A cannabis tem sido usada para fins medicinais há milhares de anos. Contudo, a proibição da cannabis em meados do século 20 interrompeu as pesquisas na área. Nos últimos anos, felizmente, o debate sobre o uso da cannabis para fins medicinais ganhou tração e a legalização em diversos países catapultou as pesquisas. O termo “cannabis medicinal” refere-se ao uso recomendado pelo médico da planta de Cannabis sativa e seus componentes, chamados canabinóides, para tratar doenças ou melhorar os sintomas, porém não existe distinção de espécies, trata-se sempre da mesma planta. A dor crônica é a razão mais comumente citada para o uso de cannabis.
Os fitocanabinóides, aqueles provenientes da planta, são capazes de mitigar vários tipos de dor em todas as suas complexidades de forma bastante única, uma vez que os receptores canabinóides estão amplamente espalhados pelas diversas vias moduladoras da dor no corpo humano. São elas os neurônios sensoriais centrais e periféricos, regiões cerebrais que modulam a discriminação sensorial, circuitos reguladores da dor no tronco cerebral e estados afetivos que regulam as respostas emocionais a estímulos nocivos. Por sua abrangência e ação complexas, a cannabis na sua forma completa (extratos full spectrum e produtos in natura) pode ser considerado uma polifarmácia pronta, nos oferecida gentilmente pela natureza através de milhares de anos de evolução.
Além disso, os endocanabinóides (aqueles produzidos por nosso prórpio corpo) podem responder à dor desbloqueando um ou mais dos primeiros caminhos terapeuticamente disponíveis para a obtenção dos efeitos analgésicos, com dados clínicos indicando eficácia analgésica em dores crônicas de várias etiologias.
Entendendo o Sistema Endocanabinóide (SEC)
Descrito no início dos anos 1990, o sistema endocanabinoide (SEC) é um sistema de sinalização celular composto por endocanabinoides, receptores canabinoides e enzimas responsáveis pela síntese e degradação dos endocanabinoides.
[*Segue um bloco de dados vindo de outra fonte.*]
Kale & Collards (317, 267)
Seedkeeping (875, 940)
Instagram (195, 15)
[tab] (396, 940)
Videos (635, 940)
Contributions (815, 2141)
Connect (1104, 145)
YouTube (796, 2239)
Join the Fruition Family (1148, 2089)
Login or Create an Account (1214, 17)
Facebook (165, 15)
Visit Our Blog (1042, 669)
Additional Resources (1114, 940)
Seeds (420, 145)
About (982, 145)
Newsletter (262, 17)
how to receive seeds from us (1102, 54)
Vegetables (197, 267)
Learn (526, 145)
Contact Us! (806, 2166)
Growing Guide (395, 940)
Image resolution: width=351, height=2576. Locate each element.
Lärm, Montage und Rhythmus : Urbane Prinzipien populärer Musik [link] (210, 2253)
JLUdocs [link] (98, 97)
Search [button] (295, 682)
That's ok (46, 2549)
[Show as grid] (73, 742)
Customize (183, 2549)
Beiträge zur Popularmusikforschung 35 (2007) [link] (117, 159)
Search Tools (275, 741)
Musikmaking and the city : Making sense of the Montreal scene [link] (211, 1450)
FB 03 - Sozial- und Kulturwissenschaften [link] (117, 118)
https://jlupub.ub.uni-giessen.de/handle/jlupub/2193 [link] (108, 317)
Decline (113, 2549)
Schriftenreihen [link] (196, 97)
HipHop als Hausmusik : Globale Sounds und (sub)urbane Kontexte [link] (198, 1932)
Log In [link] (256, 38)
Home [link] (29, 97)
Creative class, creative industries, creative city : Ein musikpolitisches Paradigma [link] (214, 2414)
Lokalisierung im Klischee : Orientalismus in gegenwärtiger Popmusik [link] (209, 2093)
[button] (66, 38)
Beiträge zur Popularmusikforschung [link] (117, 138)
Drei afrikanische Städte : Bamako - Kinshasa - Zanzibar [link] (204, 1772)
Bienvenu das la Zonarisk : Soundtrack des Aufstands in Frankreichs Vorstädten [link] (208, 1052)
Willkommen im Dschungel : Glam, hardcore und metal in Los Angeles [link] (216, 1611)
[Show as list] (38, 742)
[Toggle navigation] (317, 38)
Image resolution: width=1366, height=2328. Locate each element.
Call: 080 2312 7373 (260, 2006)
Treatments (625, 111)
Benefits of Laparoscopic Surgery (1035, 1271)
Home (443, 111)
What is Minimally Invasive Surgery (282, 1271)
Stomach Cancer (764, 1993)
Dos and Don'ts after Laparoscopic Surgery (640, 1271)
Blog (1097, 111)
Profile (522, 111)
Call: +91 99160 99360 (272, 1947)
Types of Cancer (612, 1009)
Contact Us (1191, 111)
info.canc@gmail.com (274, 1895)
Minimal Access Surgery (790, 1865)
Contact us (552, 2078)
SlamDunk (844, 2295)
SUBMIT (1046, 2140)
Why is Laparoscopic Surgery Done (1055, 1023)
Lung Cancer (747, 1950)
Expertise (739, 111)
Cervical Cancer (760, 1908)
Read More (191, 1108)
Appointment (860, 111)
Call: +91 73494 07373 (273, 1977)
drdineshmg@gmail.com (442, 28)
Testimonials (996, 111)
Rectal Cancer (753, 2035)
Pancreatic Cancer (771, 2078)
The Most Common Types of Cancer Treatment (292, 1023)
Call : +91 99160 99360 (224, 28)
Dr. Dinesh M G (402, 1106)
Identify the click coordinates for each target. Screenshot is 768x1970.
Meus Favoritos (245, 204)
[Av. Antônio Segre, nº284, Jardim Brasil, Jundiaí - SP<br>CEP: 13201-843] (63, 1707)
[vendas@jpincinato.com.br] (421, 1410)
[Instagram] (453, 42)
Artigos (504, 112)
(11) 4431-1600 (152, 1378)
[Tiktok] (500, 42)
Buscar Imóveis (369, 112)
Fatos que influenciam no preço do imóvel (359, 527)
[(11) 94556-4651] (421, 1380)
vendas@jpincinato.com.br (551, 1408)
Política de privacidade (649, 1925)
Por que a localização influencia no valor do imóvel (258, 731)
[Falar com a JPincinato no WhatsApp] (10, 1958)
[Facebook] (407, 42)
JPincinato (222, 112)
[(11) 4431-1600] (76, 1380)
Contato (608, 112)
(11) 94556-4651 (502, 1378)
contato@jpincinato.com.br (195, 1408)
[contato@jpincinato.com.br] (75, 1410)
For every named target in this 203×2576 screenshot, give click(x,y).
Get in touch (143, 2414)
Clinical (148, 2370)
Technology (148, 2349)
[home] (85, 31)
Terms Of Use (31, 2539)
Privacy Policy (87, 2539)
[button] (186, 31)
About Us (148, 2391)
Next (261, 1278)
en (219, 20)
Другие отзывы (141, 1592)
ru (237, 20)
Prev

Ele está presente em todo o sistema nervoso central dos vertebrados, incluindo o cérebro, e também no sistema nervoso periférico, incluindo órgãos, tecidos e células imunológicas.
Os endocanabinoides são compostos lipídicos produzidos pelo próprio corpo que se ligam aos receptores canabinoides presentes nas células. Os principais endocanabinoides são a N-araquidonoiletanolamina (AEA ou anandamida) e o 2-araquidonilglicerol (2-AG). Os dois principais receptores canabinoides, que são receptores acoplados à proteína G, são o CB1, encontrado principalmente no cérebro e no sistema nervoso central, e o CB2, encontrado principalmente em células do sistema imunológico e em tecidos periféricos. Além destes, outros receptores já descritos são GPR55, GPR18, GPR119 e TRPV1, TRPV2, FAAH, (fig X).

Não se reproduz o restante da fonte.